Why Protein Matters More After 50

Protein made simple: what your body needs after 50 and how to get it.
How to eat for strength, energy, and longevity—without making food complicated
Staying strong after 50 takes more than showing up for your workouts. It takes fueling your body in a way that supports your muscles, your hormones, your metabolism, and your energy. And one of the simplest, most powerful shifts you can make is eating enough protein.
When I turned 60, I realized my old way of eating wasn’t supporting the woman I wanted to become. I wanted strength. I wanted energy. I wanted to move through my day without that mid-afternoon crash. And I learned very quickly: protein is a non-negotiable.
Most experts, including researchers at Stanford, recommend 1.2 to 1.6 grams of protein per kilogram of bodyweight for adults over 50.
If you weigh around 165 pounds, that’s 90–120 grams of protein per day.
When you see that number, your first thought might be, There’s no way I’m eating that much.
But once you understand why your needs go up with age, it becomes a whole lot easier to hit those targets.
Why Your Protein Needs Increase With Age
Once we hit midlife, something shifts inside our bodies. It’s called anabolic resistance—and it simply means that your body doesn’t use protein as efficiently as it did in your 20s and 30s.
So even if you’re eating the same foods you always have, you’re actually getting less benefit from them.
The solution isn’t complicated:
You need more protein per meal, especially after strength training. Aim for 30–35 grams at breakfast, lunch, and dinner.
And here’s the key: protein is not just about muscle. It touches almost everything that helps you age well.
What Protein Really Does for Women 50+
1. It Helps Protect the Muscle That Keeps You Independent
Muscle is the engine of your body. It protects your joints. It improves balance. It helps you stay quick on your feet. And it’s one of the strongest predictors of how well you will live in your 60s, 70s, and beyond.

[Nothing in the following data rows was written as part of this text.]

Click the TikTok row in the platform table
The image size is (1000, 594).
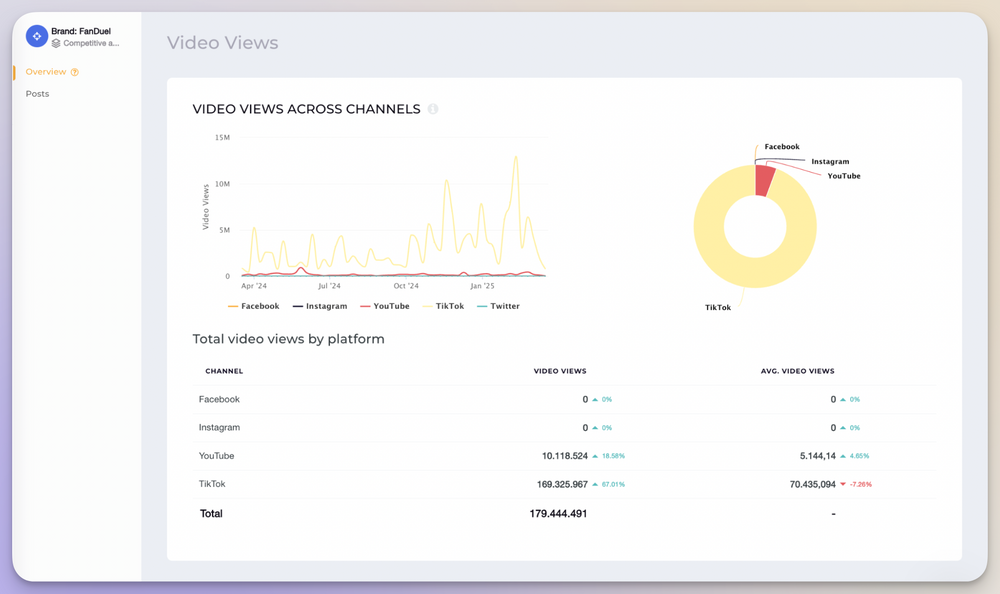click(212, 484)
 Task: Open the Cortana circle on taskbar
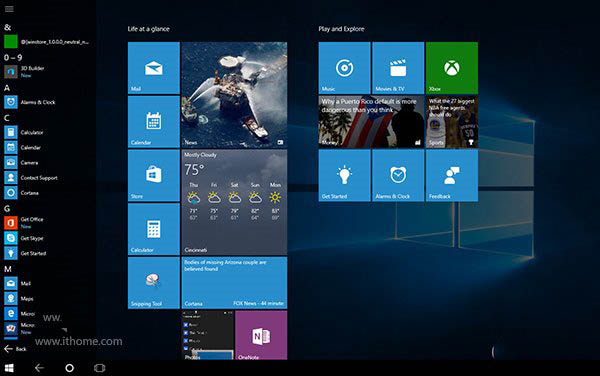click(70, 368)
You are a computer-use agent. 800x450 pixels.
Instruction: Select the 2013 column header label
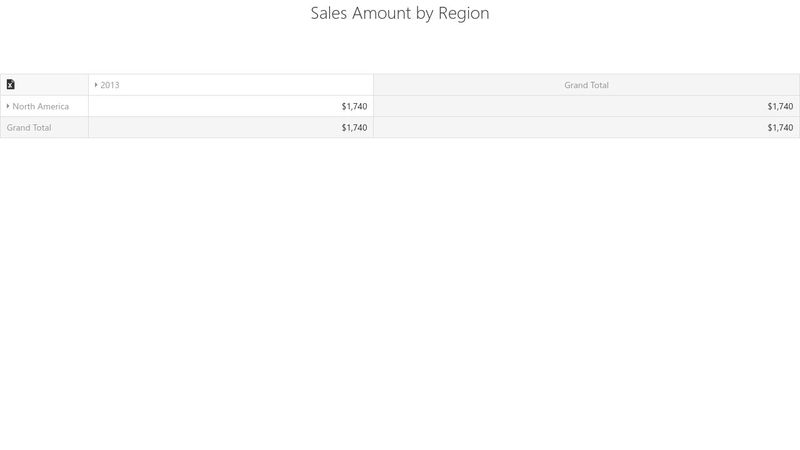tap(110, 85)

Protein slows the natural muscle loss that comes with age—and paired with resistance training, it can reverse it. That’s why I emphasize strength training so much in 60 Strong. Muscle is freedom.
2. It Supports a Healthy Metabolism
Women often blame age for a “slowing metabolism,” but in many cases it’s actually a protein problem. Protein takes more energy to digest, which means your body burns more calories naturally. It also helps stabilize blood sugar so you stay energized instead of hitting that late-day crash.
3. It Speeds Up Recovery
The more you move, the more your body needs support.
Protein helps rebuild tissue and reduce soreness so you can stay consistent—because consistency is the real magic of strength after 50.
4. It Helps You Age With Strength and Resilience
There is no anti-aging pill.
But there is a way to support your body so it stays capable, steady, and strong. Eating enough protein, spread through the day, is one of the most science-backed habits for longevity. It helps women stay mobile and confident as they age.

Where Most Women Fall Short
Let’s look at breakfast for a moment:
One egg has 6–8 grams of protein.
If breakfast is two eggs and a cup of coffee, you’re nowhere near the 30–35 grams your body needs. And if your lunch or dinner is mostly greens with a little chicken sprinkled on top? Still not enough.
It’s not your fault. No one ever taught us how to eat for the body we’re in now—not the body we had in our 30s.
But once you see what 30 grams of protein looks like in real life, everything gets easier.
How to Hit 30 Grams of Protein per Meal
Breakfast
- 3 eggs + ¾ cup cottage cheese = ~32 grams
- Smoothie with 1 cup Greek yogurt + 1 scoop protein powder = ~30 grams
Lunch
- 4 oz grilled chicken + 1 cup cooked quinoa = ~33 grams
- 4 oz seared tuna + ½ cup edamame + ½ cup brown rice = ~30 grams
Snack
- Protein shake (whey or plant-based) = 25–30 grams
- 1.5 cups edamame + small handful of almonds = ~30 grams
Dinner
- 4 oz salmon or tofu + 1 cup lentils = ~30 grams
- 5 oz grass-fed beef + veggies = 30–35 grams
These are simple, doable meals—nothing fancy, nothing stressful. Just real food that supports a strong body.
Final Thoughts
Protein is not about dieting.
It’s not about perfection.
It’s about giving your body what it needs to stay strong, capable, and vibrant.
When you start spreading protein evenly throughout your day, you’ll notice the difference:
More energy. Better strength. Fewer cravings. A steadier mood.
And most of all, a sense of confidence that comes from taking care of yourself in a way that truly supports your life.
A strong body after 50 doesn’t happen by accident.
It happens by choice—one plate, one workout, one day at a time.